Please change "address bar" to "location bar" in the material from its start through the line containing "click(320, 15)", and write that stretch out again with nothing else altered. Leave the pictures out.

** begin Records to process **

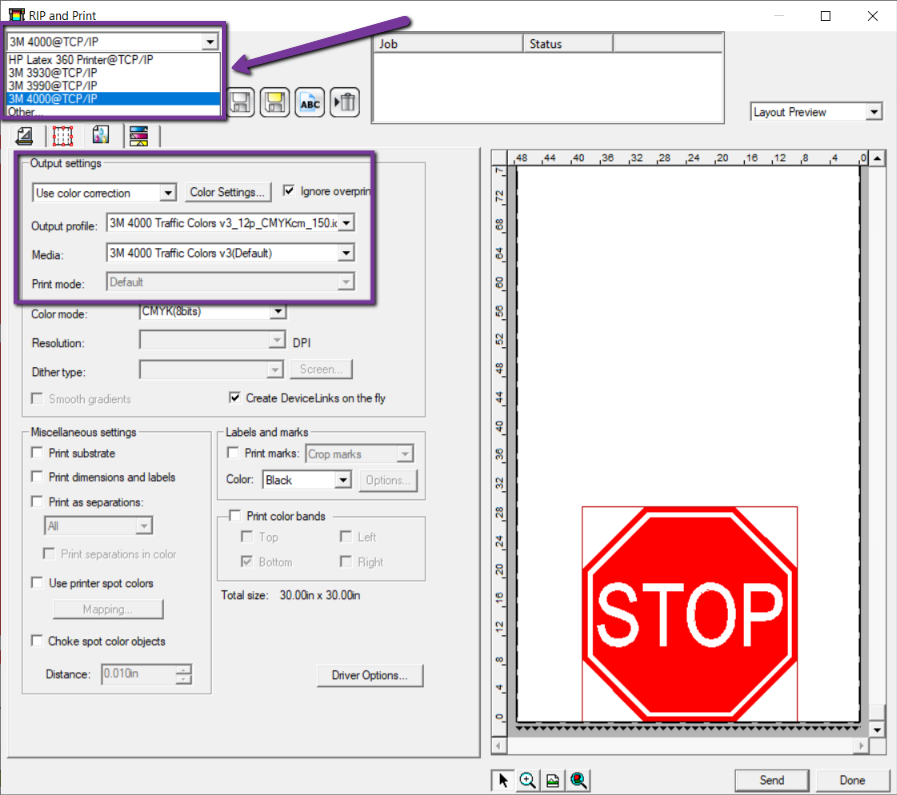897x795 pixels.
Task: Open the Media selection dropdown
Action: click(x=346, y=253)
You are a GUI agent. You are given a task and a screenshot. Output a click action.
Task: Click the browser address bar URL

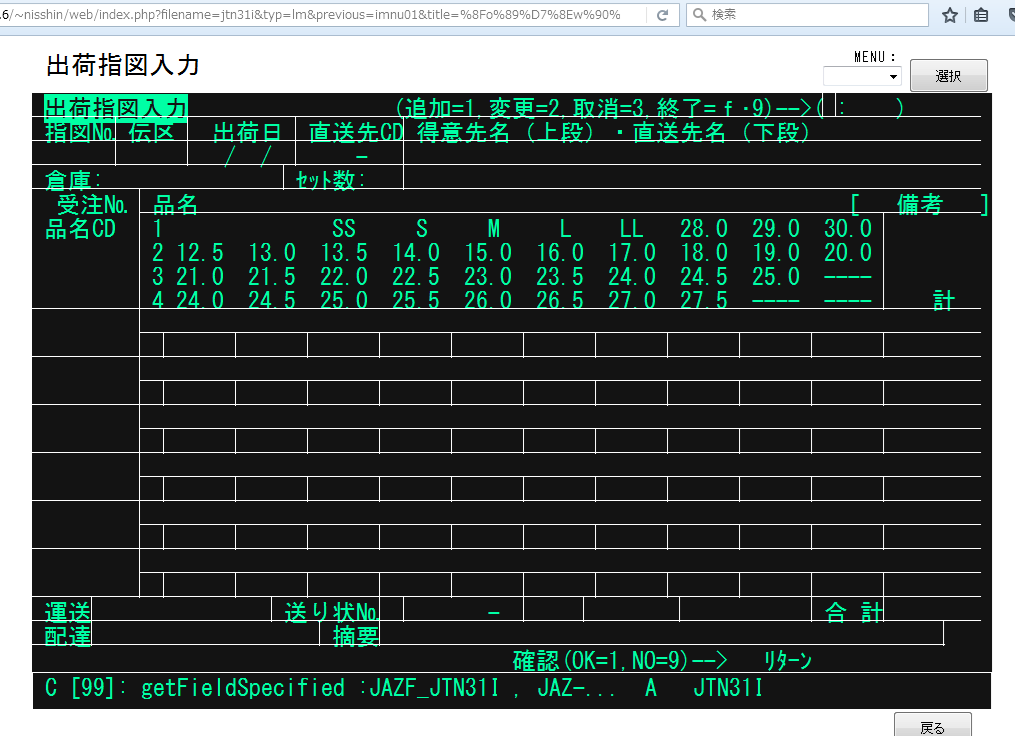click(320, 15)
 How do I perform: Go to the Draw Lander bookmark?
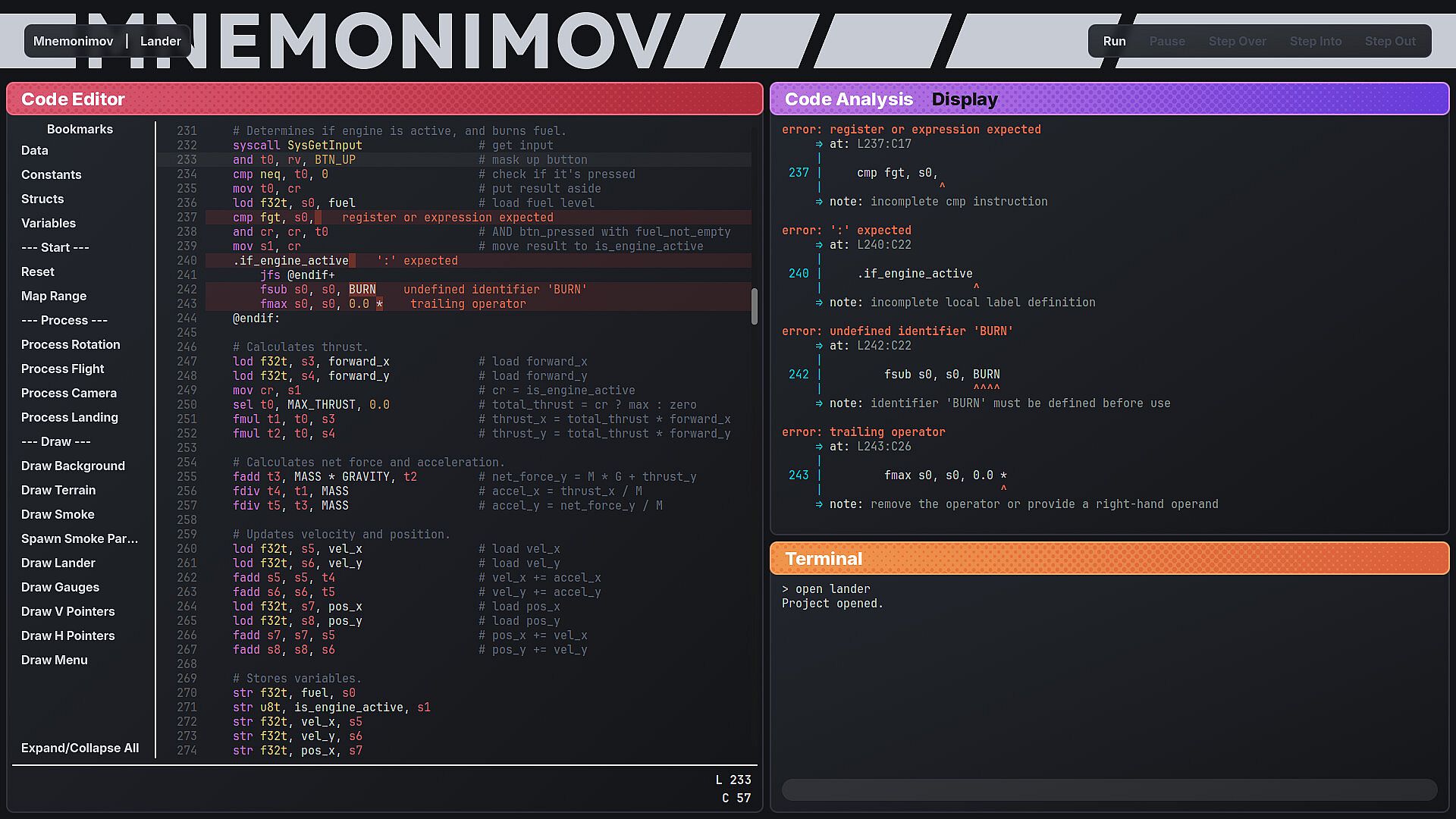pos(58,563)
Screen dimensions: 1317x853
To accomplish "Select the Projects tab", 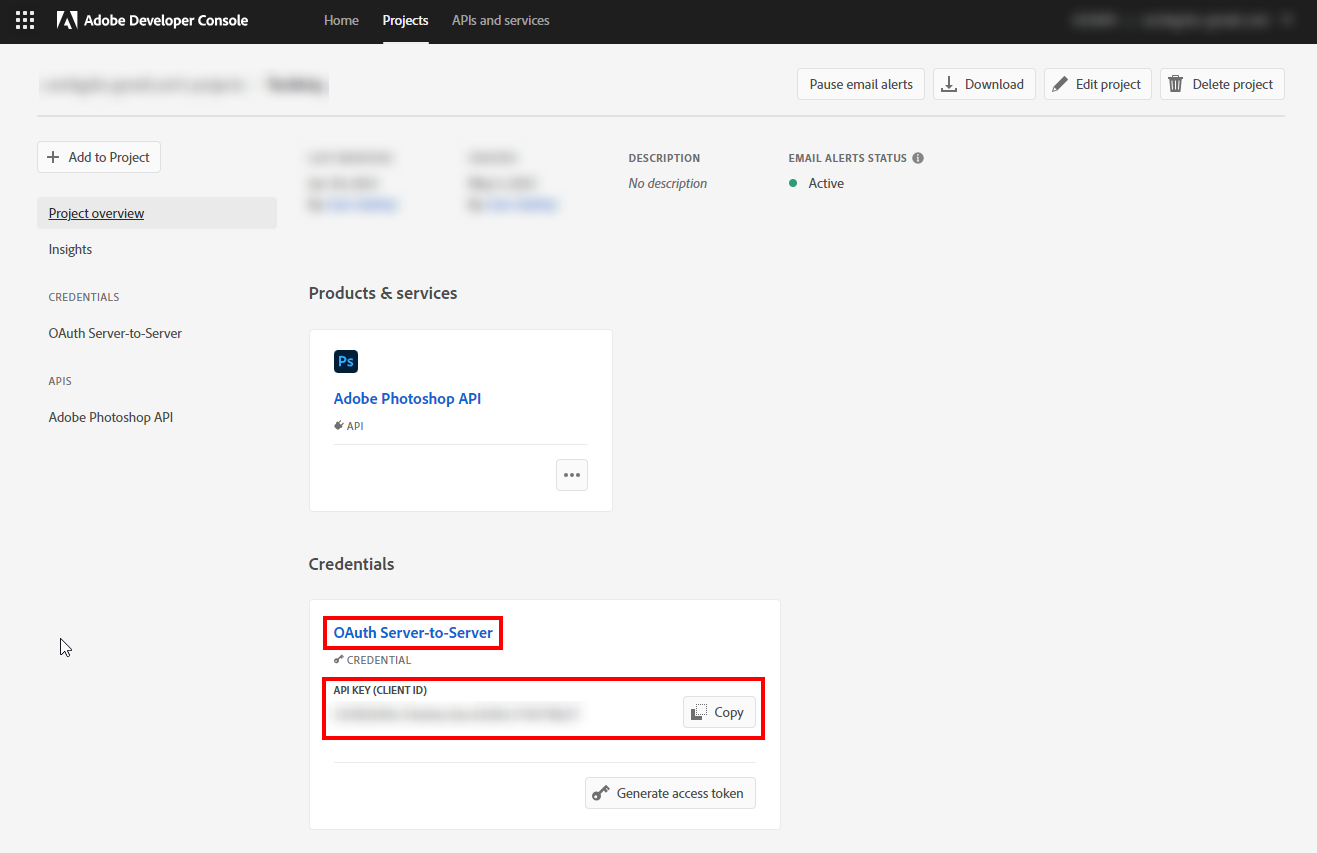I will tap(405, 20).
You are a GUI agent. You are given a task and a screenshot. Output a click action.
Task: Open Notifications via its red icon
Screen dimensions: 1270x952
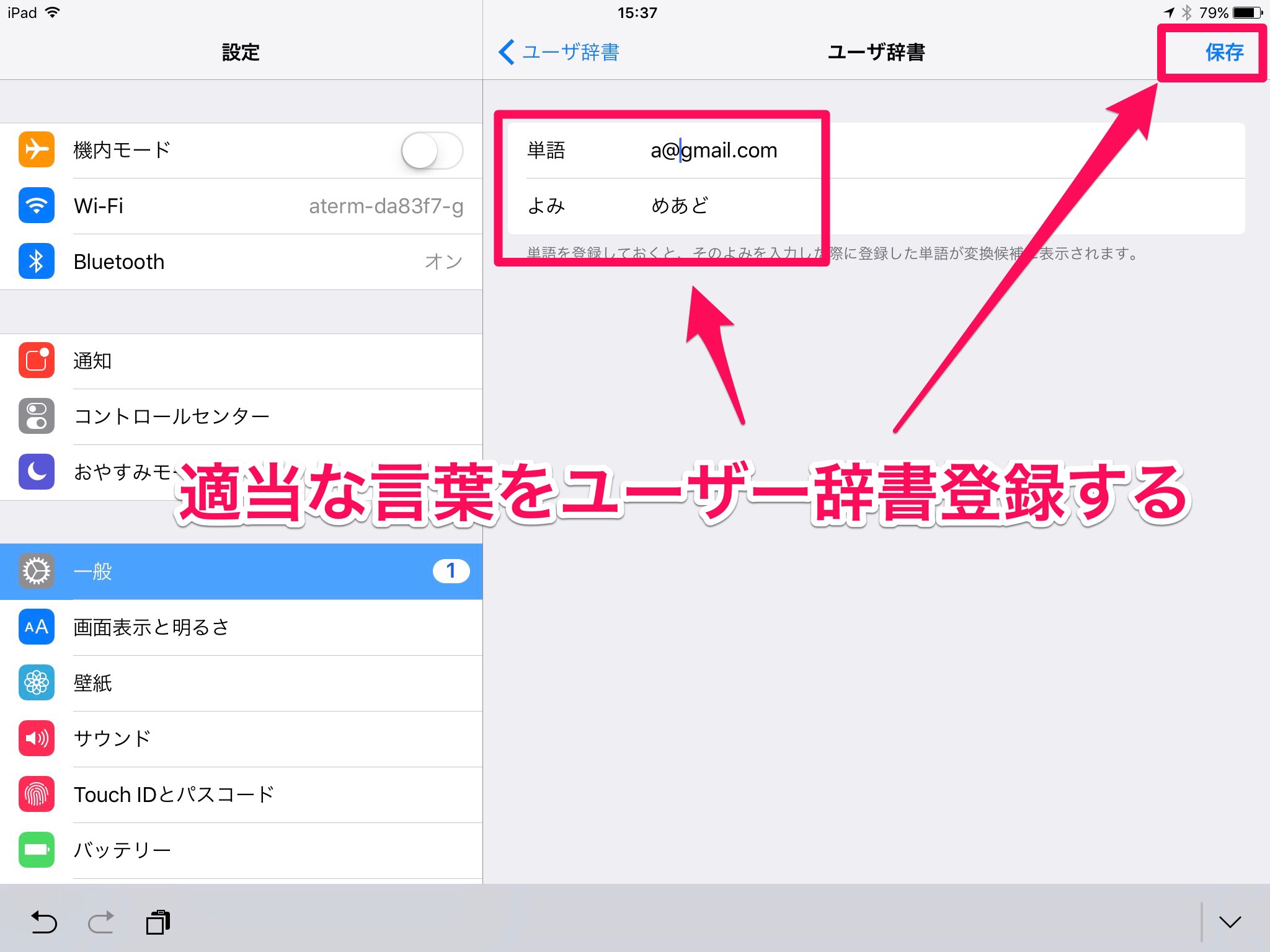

** end Records to process **

* **In response**
897x795 pixels.
Task: Open the Media selection dropdown
Action: click(x=346, y=253)
You are a GUI agent. You are given a task and a screenshot. Output a click action.
Task: Click the browser location bar URL

click(320, 15)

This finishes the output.